Ist also alles nicht so schlimm und sind Community Notes auf Social Media zur Verifizierung von Inhalten geeignet? Das hängt natürlich sehr davon ab, wie das Instrument umgesetzt und gesteuert wird. Darüber ließen sich die Ergebnisse durchaus manipulieren. Das freilich ist auch im klassischen Fact Checking ein Problem. So häuften sich etwa die Meldungen auf Facebook, dass Posts mit Darstellungen der Weltkunst gesperrt wurden, weil sie vom Algorithmus als pornografisch eingeordnet wurden. Das Problem lässt sich durch Training des Algorithmus nicht ganz beseitigen. Auch das händische Checken von Fakten ist nicht problemlos. Es erfordert einen erheblichen Personalaufwand und kann daher nur stichprobenartig und teilweise oberflächlich erfolgen. Auch hier hat man tendenziell eine hohe Fehlerrate. Natürlich kann auch nicht ausgeschlossen werden, dass Interessengruppen den Apparat unterwandern oder sie ganz bewusst manipulativ eingesetzt werden. Das kann entweder im Interesse des Unternehmens sein, aber auch von Regierungen.

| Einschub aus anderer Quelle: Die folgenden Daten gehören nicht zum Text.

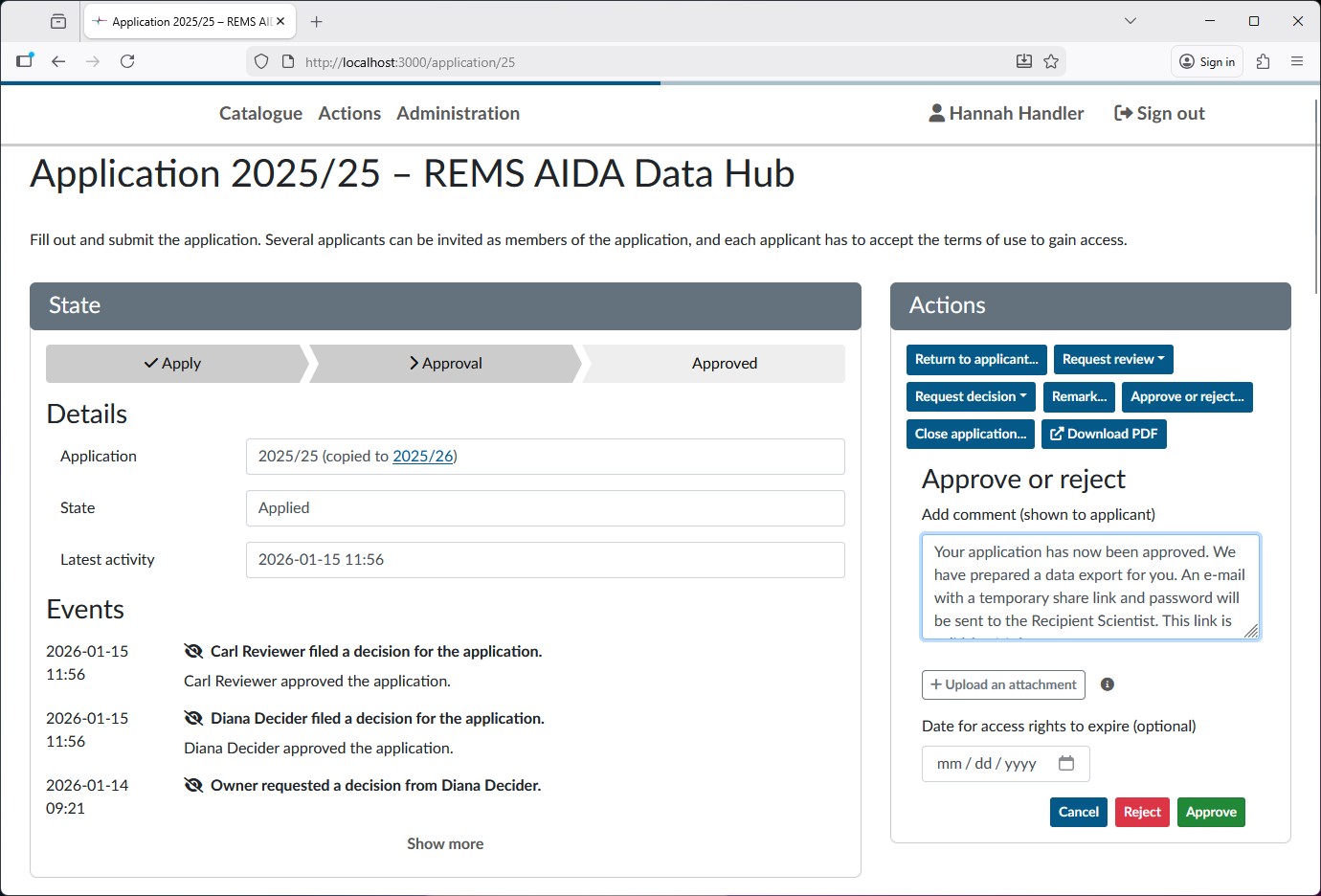Click the Sign out arrow icon
Screen dimensions: 1321x896
pos(1122,112)
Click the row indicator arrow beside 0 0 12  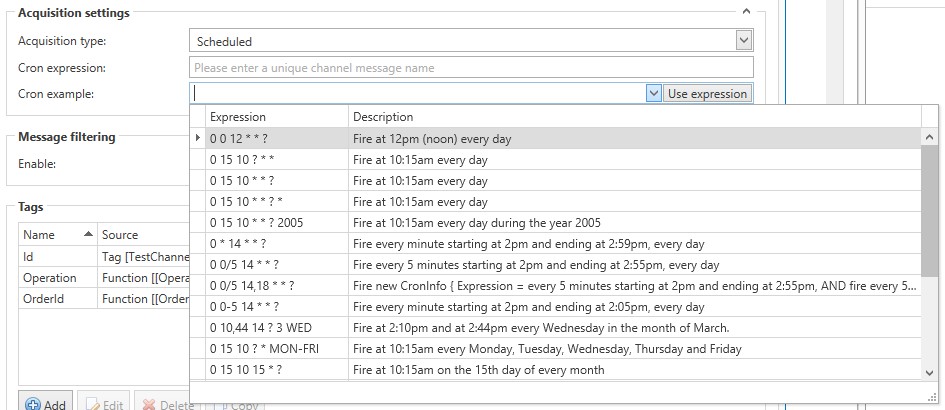pos(197,138)
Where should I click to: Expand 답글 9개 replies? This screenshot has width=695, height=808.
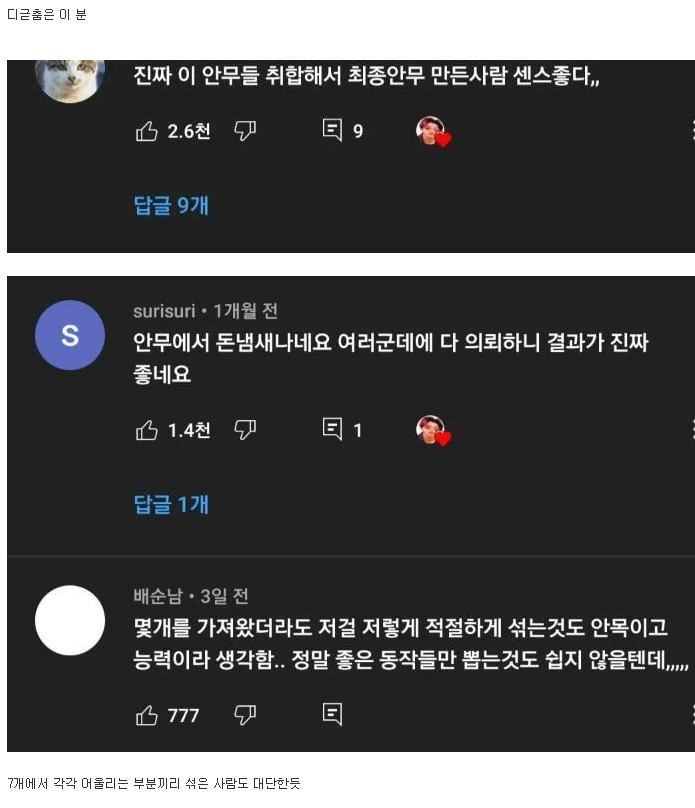171,205
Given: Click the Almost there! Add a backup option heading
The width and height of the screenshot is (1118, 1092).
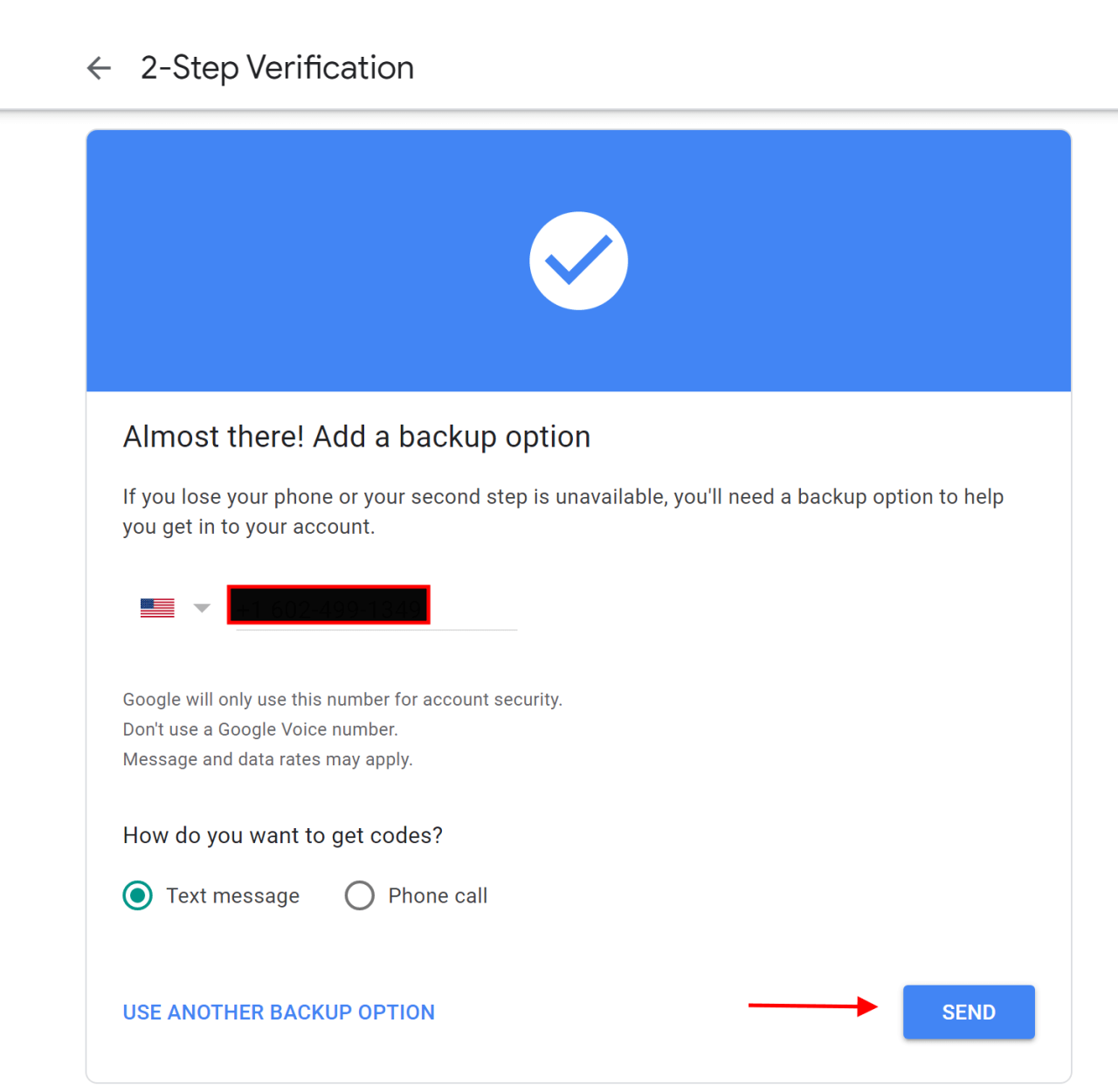Looking at the screenshot, I should tap(356, 437).
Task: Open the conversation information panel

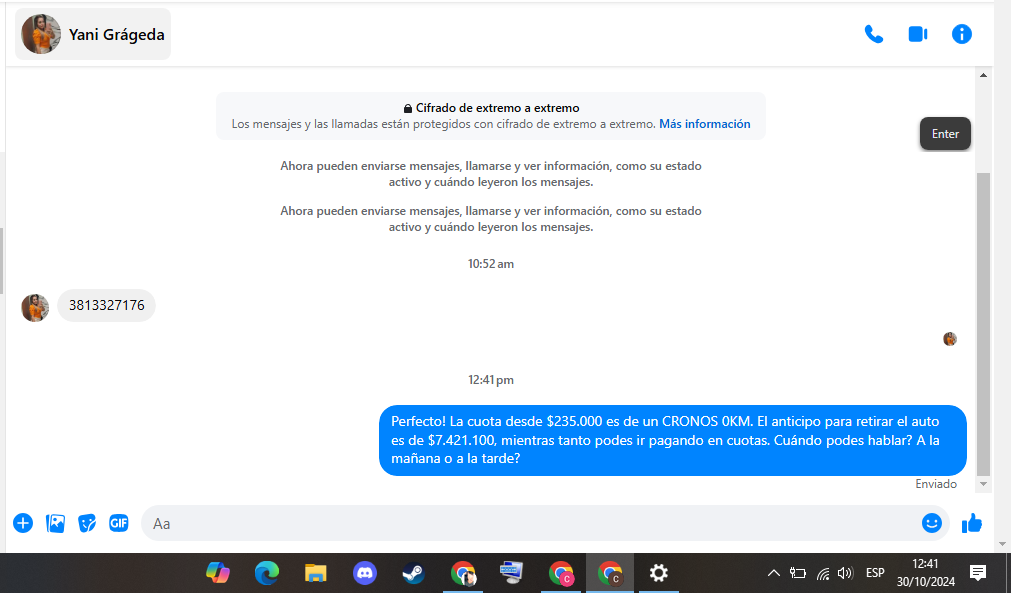Action: tap(961, 34)
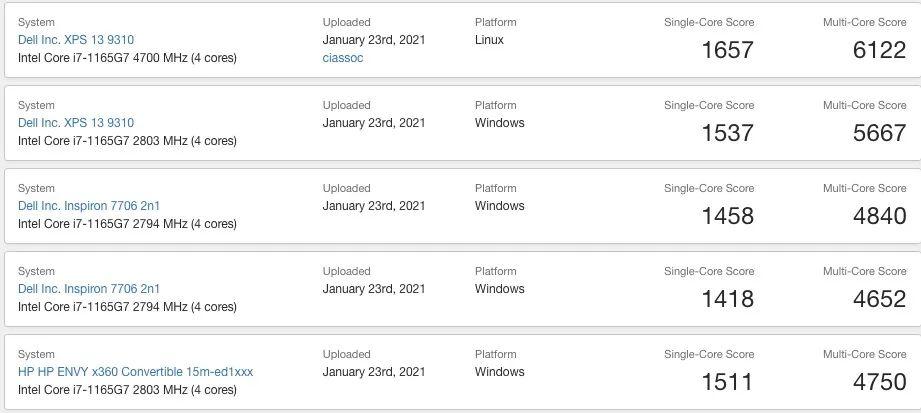Click the single-core score 1511
The image size is (921, 413).
[x=727, y=382]
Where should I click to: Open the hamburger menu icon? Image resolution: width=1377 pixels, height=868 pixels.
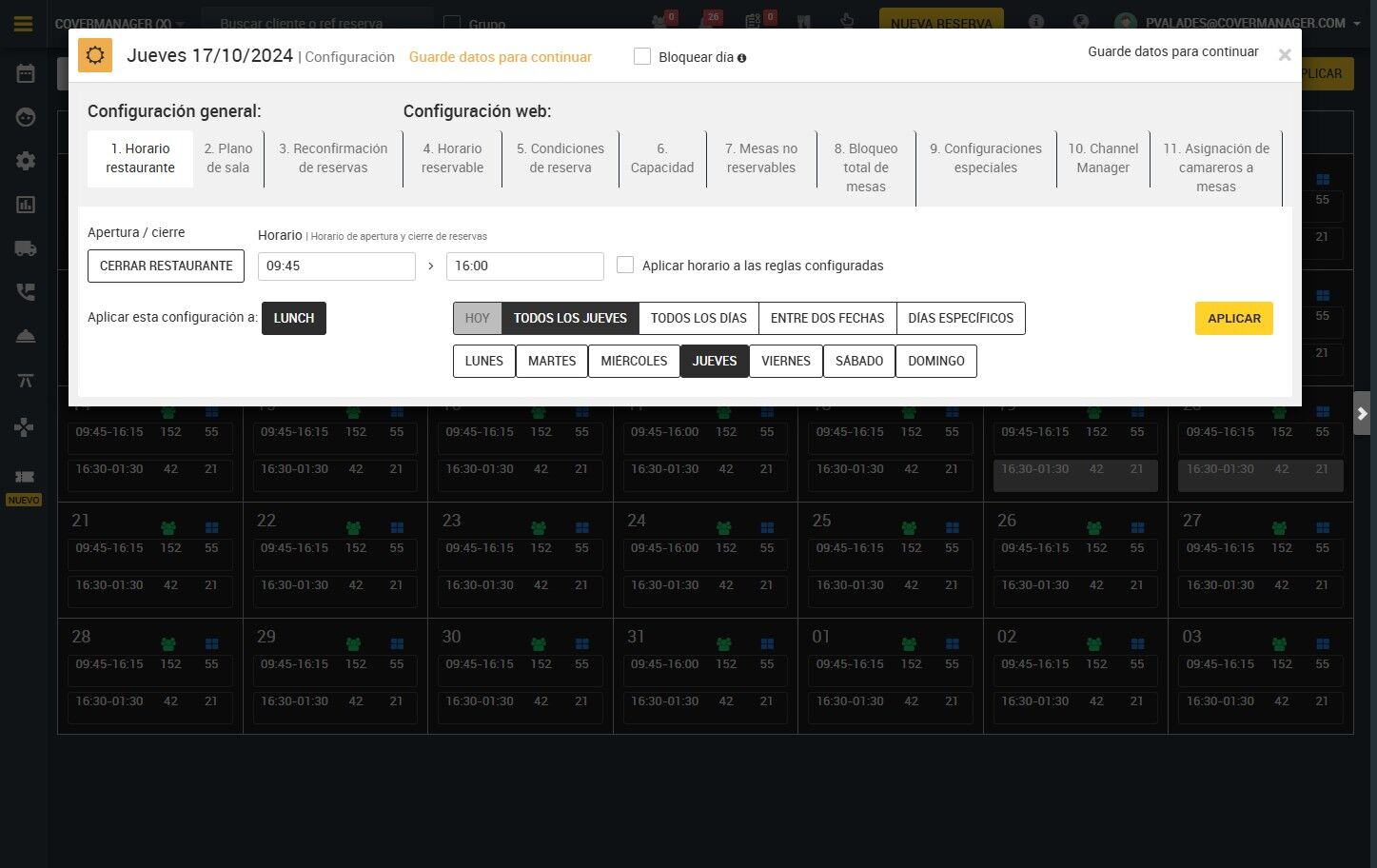click(24, 24)
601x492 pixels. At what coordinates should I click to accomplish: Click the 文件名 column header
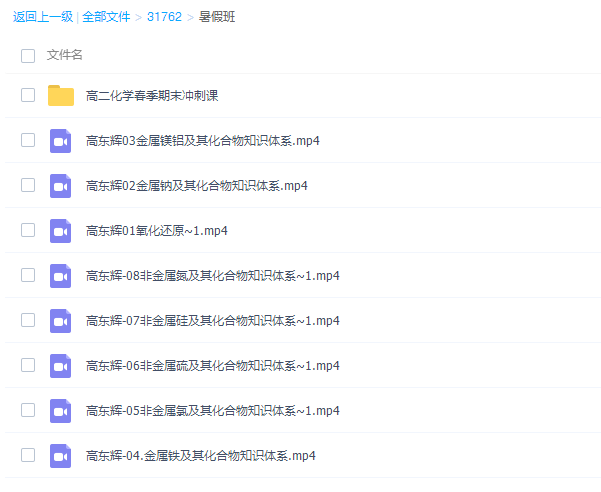[65, 55]
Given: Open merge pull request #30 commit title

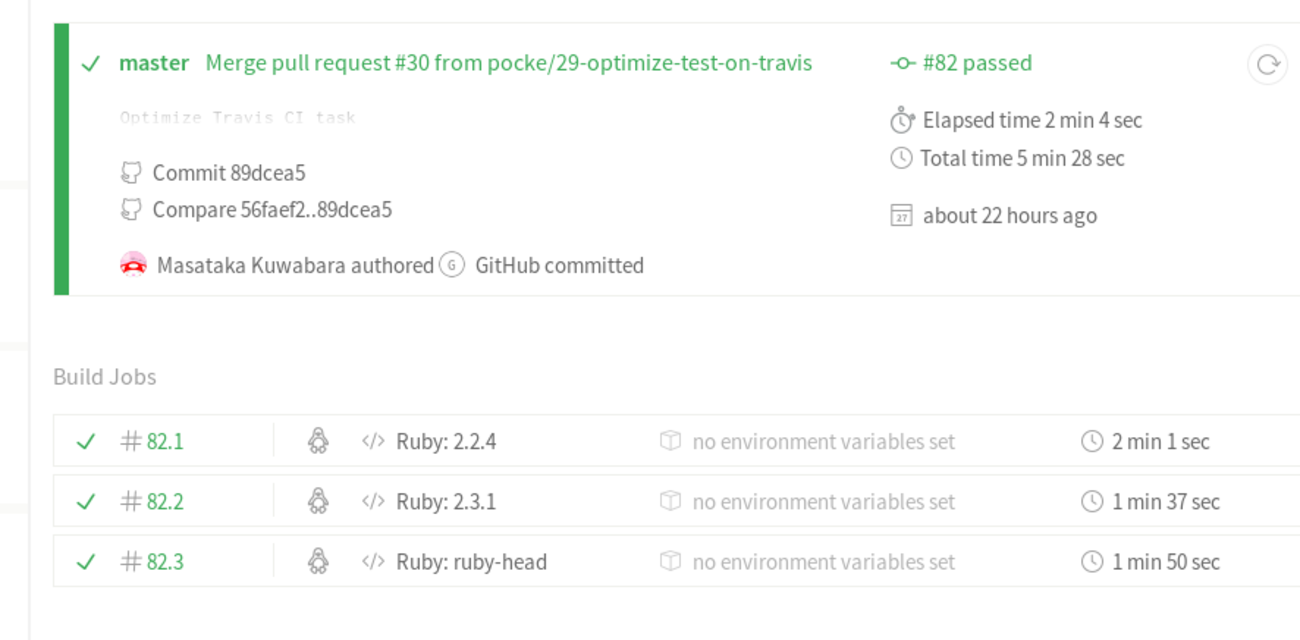Looking at the screenshot, I should point(508,63).
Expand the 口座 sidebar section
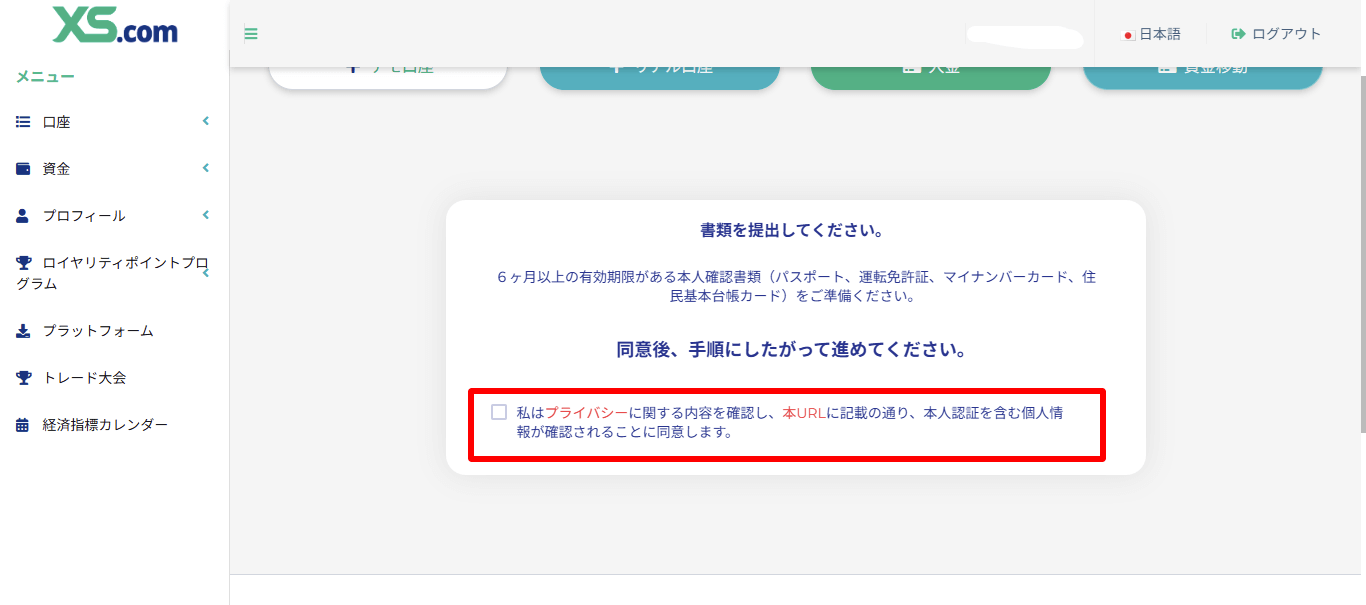The width and height of the screenshot is (1366, 605). [x=205, y=121]
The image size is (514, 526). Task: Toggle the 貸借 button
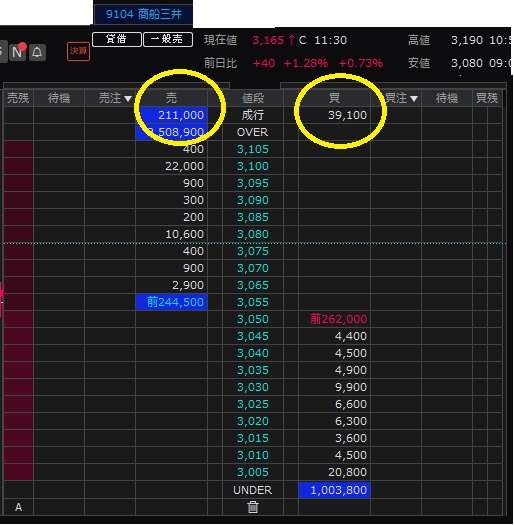(116, 39)
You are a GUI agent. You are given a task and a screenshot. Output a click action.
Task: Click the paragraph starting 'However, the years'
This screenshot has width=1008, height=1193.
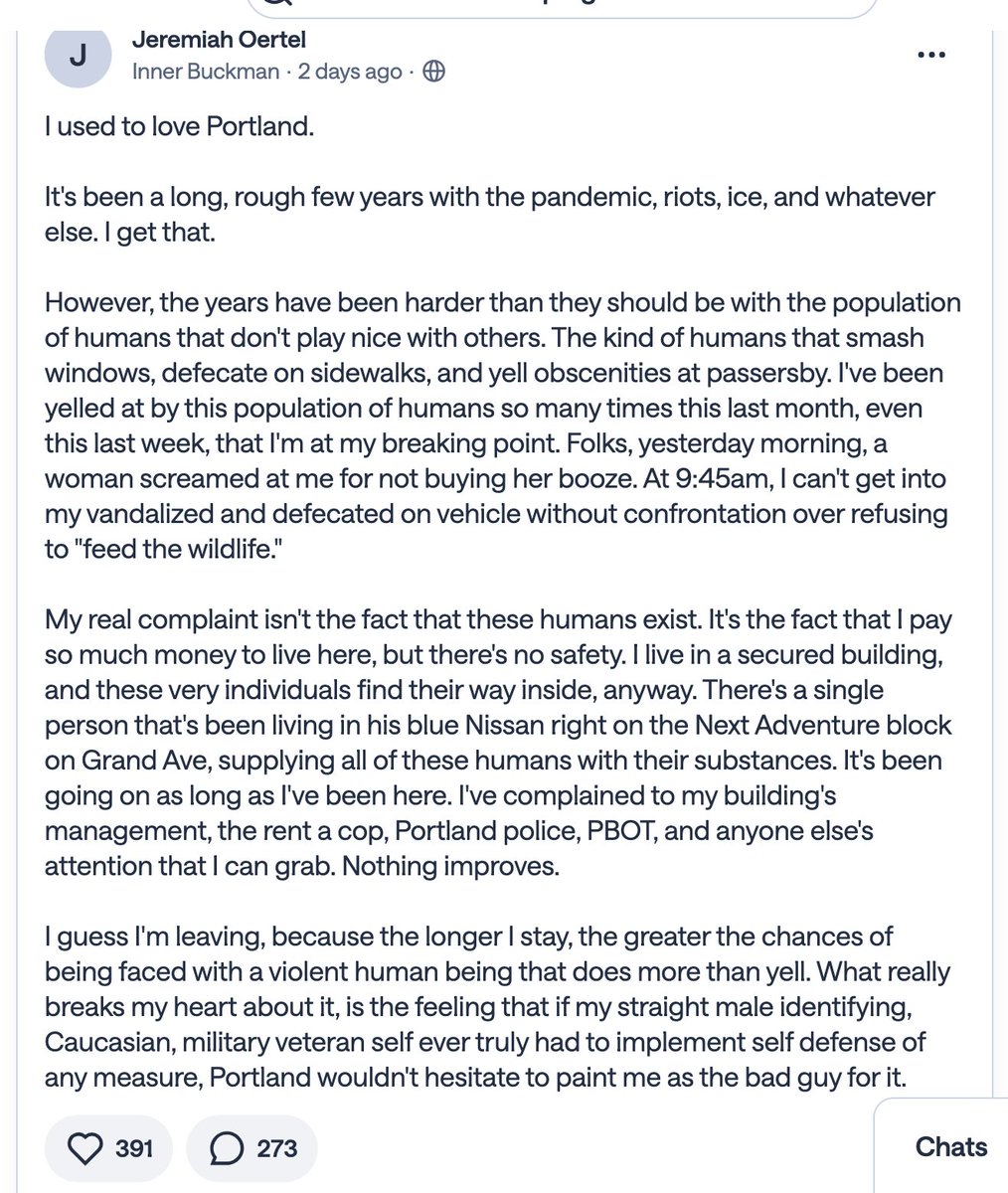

Da sollte ein Instrument wie die Community Tools, das auf die Schwarmintelligenz setzt, eigentlich weniger anfällig sein. Das stimmt aber leider nur bedingt. Hier liegt die Crux darin, welche Nutzer als Bewertende zugelassen werden. Theoretisch kann man einen Registrierungszwang einführen und damit auch die Qualität der Bewertungen manipulieren. Ein anderes mögliches Problem ist auch der Auswertungsalgorithmus, der (bewusst oder unbewusst) falsch oder manipulativ programmiert sein kann. Die Ergebnisse sind dann auch hier fragwürdig. Dabei wäre es sicher am einfachsten die Kommentare, die sowieso zu den Beiträgen abgegeben werden, auszuwerten. Fehlerfrei ist das allerdings auch nicht. Ein Post mit Verschwörungsinhalten, das nur in seiner Blase kommentiert wird, wird dort sicher nicht in Frage gestellt. Erst, wenn der Beitrag auf Resonanz von außerhalb stößt, wird er auch durchschaubar.
Hier werden wir nicht ohne regulatorische Eingriffe auskommen. Da die Sozialen Medien global verfügbar sind, geht das nicht ohne grenzüberschreitende Absprachen. Das ist ein Prozess, der sich schon in der Vergangenheit als äußerst beschwerlich erwies und in der aktuellen internationalen Gemengelage sicherlich nicht einfacher geworden ist. Dabei werden wir an klaren Regeln, wer die Community Notes einstellen darf und wie der Algorithmus auswertet werden, nicht vorbeikommen. Im Idealfall werden diese Fragen in einem globalen Gremium diskutiert und entschieden, vielleicht unter dem Dach der Vereinten Nationen. Im Moment jedenfalls stehen die Chancen so etwas zu etablieren eher schlecht. Der andere Weg wäre, dass die kommerziellen Plattformen, mit ihrer wirtschaftlichen Macht ihre eigenen Regeln durchsetzen – auch gegen nationale Vorgaben. Mal abgesehen davon, dass das Ergebnis nur bedingt im gesellschaftlichen Interesse wäre, ist das aktuell und zumindest mittelfristig aber auch ein eher unwahrscheinliches Szenario. Der wachsende Einfluss Chinas und die Spannungen mit den USA sorgen für weiter divergierende Interessen bei den Plattformbetreibern trotz der gleichen kommerziellen Ausrichtung.
Das wahrscheinlichste Szenario für den Moment scheint, dass jeder versucht, seine eigenen Interessen durchzusetzen, gegeneinander, sowohl Staaten als auch wirtschaftliche Konglomerate. Der Ausgang scheint aktuell völlig offen und verspricht schwere Zeiten für eine offene Gesellschaft.